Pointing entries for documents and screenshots
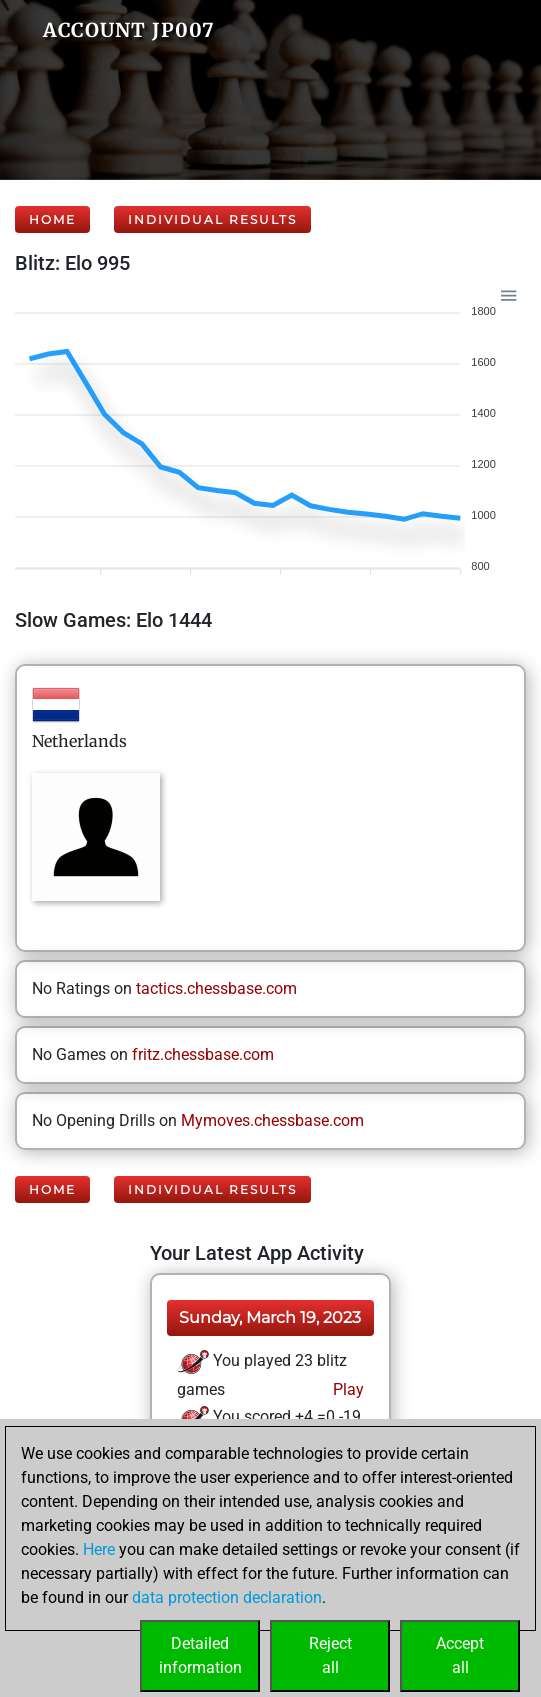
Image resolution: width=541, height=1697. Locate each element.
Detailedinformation (200, 1655)
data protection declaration (227, 1597)
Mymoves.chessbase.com (272, 1120)
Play (346, 1389)
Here (99, 1549)
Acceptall (460, 1655)
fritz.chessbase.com (203, 1054)
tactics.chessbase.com (216, 988)
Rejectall (330, 1655)
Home (52, 219)
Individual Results (212, 219)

§ **TASK REQUIREMENTS**
Output every line of the rows above as a numbered list. Omit blank lines and leave out the pictures.

§ **THE SOLUTION**
1. Image resolution: width=541, height=1697. Locate each element.
2. Detailedinformation (200, 1655)
3. data protection declaration (227, 1597)
4. Mymoves.chessbase.com (272, 1120)
5. Play (346, 1389)
6. Here (99, 1549)
7. Acceptall (460, 1655)
8. fritz.chessbase.com (203, 1054)
9. tactics.chessbase.com (216, 988)
10. Rejectall (330, 1655)
11. Home (52, 219)
12. Individual Results (212, 219)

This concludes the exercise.